The National Hockey League has suggested teams consider limiting access to players and staff for health reasons. At this point, there is no sweeping mandate, meaning decisions will be up to teams. The Jets and several other clubs have elected to take precautions.
The Arizona Coyotes, in town to play the Jets tonight at Bell MTS Place, kept their dressing-room doors open Monday morning.
That means no pre- or post-game media interviews in the Jets' room or one-on-one chats, as has always been the case; instead, skaters will be brought into a separate area and seated behind a podium at a distance to take group questions from the scribes who cover them.
"Obviously it’s completely out of our control. I feel like more people die from the flu every year, so I think maybe it’s a little bit too precautionary," Jets defenceman Nathan Beaulieu said following the team's optional morning skate.

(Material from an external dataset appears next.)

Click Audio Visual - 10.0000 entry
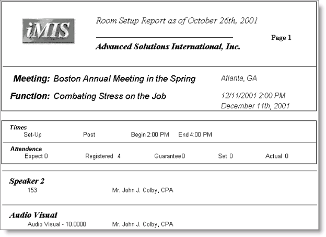Screen dimensions: 326x237 (56, 224)
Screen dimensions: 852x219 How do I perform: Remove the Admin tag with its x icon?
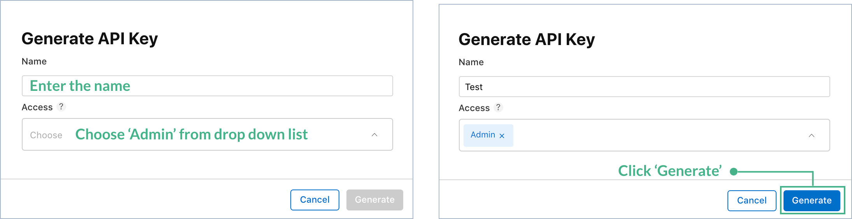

"But it’s nothing we can control. It’s something that’s out there that people are extremely aware of. People are just a little more educated about the situation. It’s completely out our hands, can’t worry about stuff like that you can’t control."
Players admitted the issue is on their minds as they head down the stretch of the regular season.
"A little concerned, but I feel like here in Winnipeg we’re pretty safe," said veteran forward Mathieu Perreault.
"I haven’t heard of any cases around here. I guess it’s more when we start travelling it will be in your mind a little bit. Try not to worry about that too much."
Forward Adam Lowry voiced a similar opinion.
"I think it’s concern just for everyone’s general well-being worldwide," he said. "Obviously if you can implement steps that are going to make everyone a little safer.... I think the biggest thing is you just want to do everything to make sure as many people can stay healthy as possible."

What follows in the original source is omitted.